• **Material for this task**
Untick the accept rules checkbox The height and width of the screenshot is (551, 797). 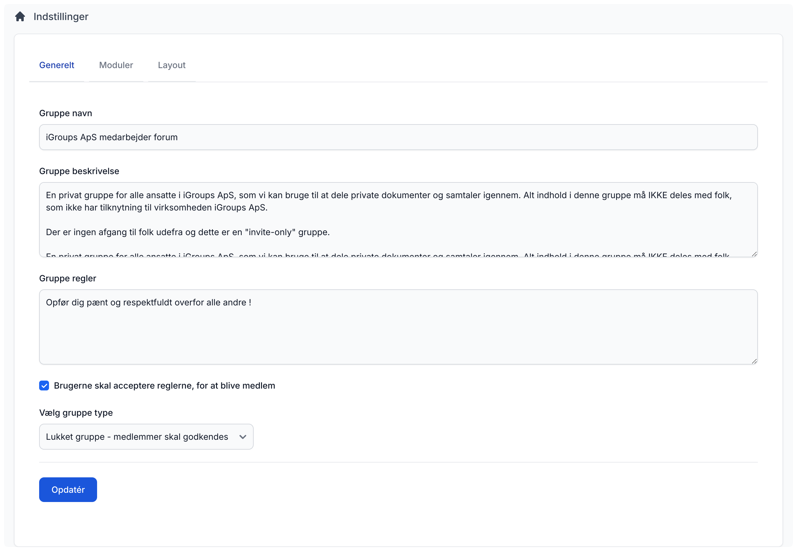44,386
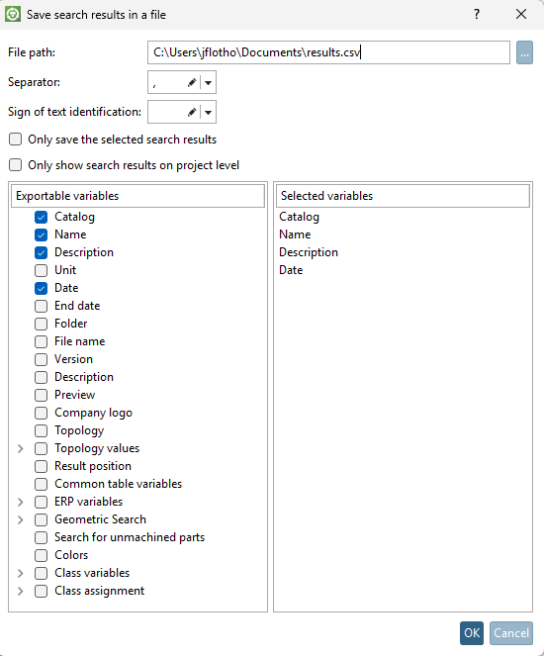The width and height of the screenshot is (544, 656).
Task: Check the Unit variable checkbox
Action: pos(41,271)
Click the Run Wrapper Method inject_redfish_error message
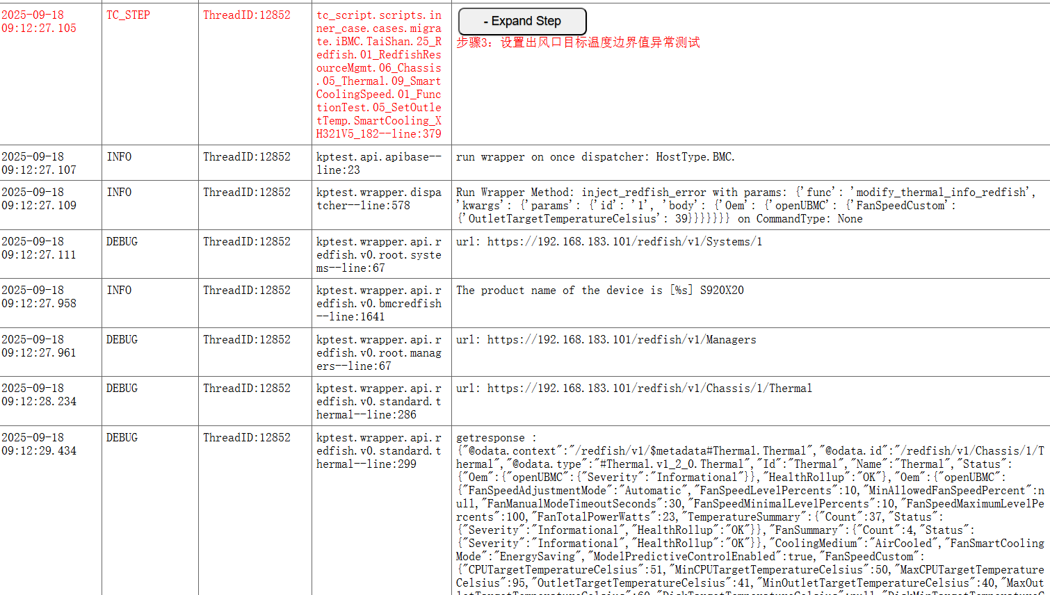The width and height of the screenshot is (1050, 595). [745, 205]
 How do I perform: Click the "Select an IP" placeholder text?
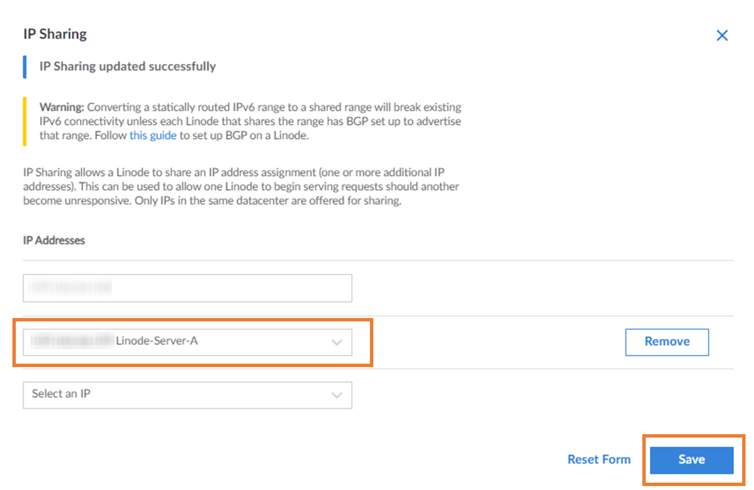point(61,394)
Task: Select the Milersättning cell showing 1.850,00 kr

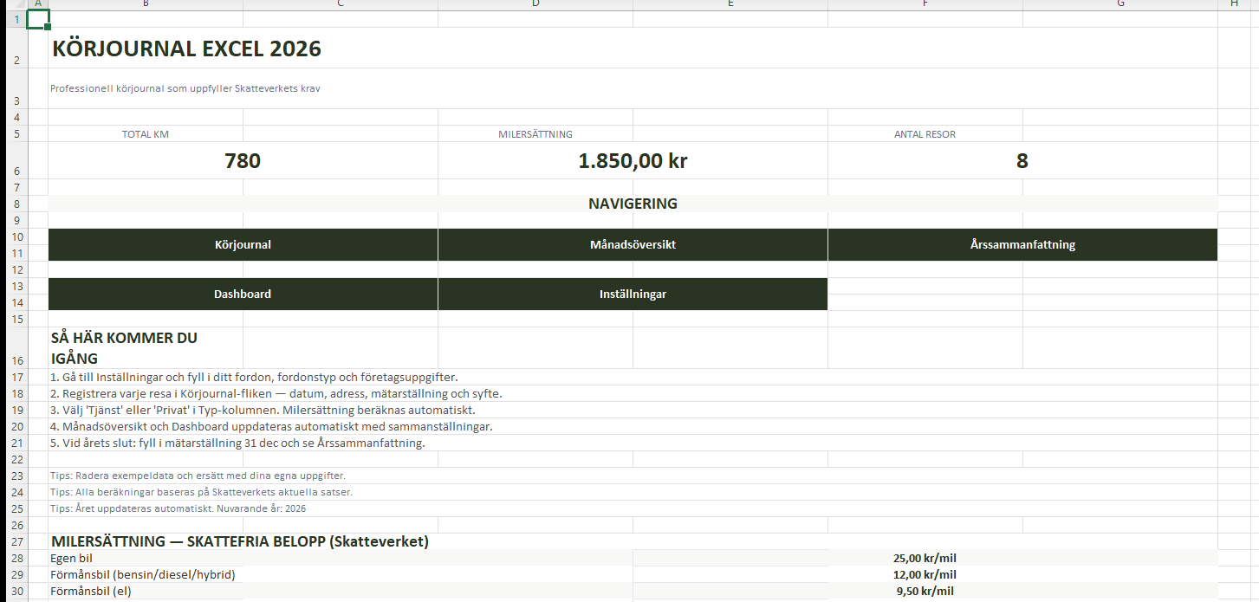Action: tap(633, 161)
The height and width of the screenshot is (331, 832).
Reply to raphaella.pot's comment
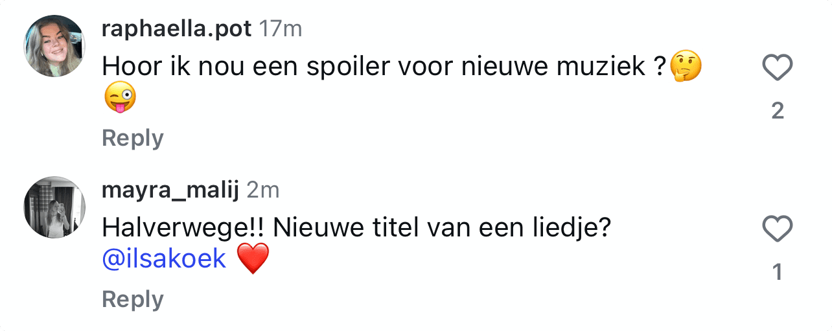click(133, 138)
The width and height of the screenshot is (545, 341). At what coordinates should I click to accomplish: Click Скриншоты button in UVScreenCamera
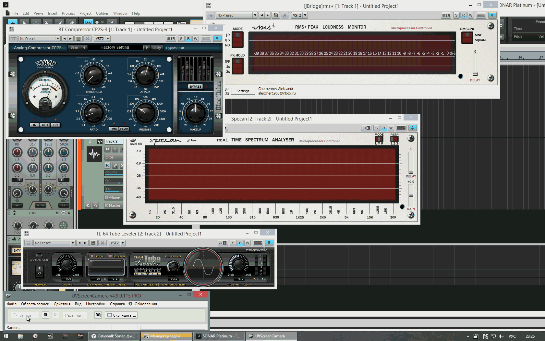tap(121, 315)
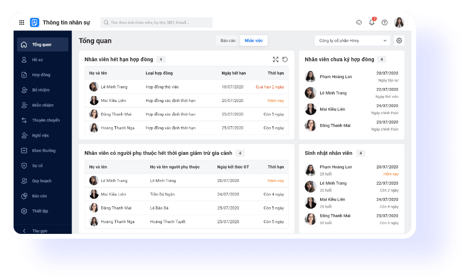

• **Problem description**
Copy out the material word for word, from the line containing "The width and height of the screenshot is (545, 341)." through the end of the material, with both ends included. Leave out the pictures.

• **Completed exercise**
The width and height of the screenshot is (545, 341). At what coordinates should I click to accomplish: Click Скриншоты button in UVScreenCamera
tap(121, 315)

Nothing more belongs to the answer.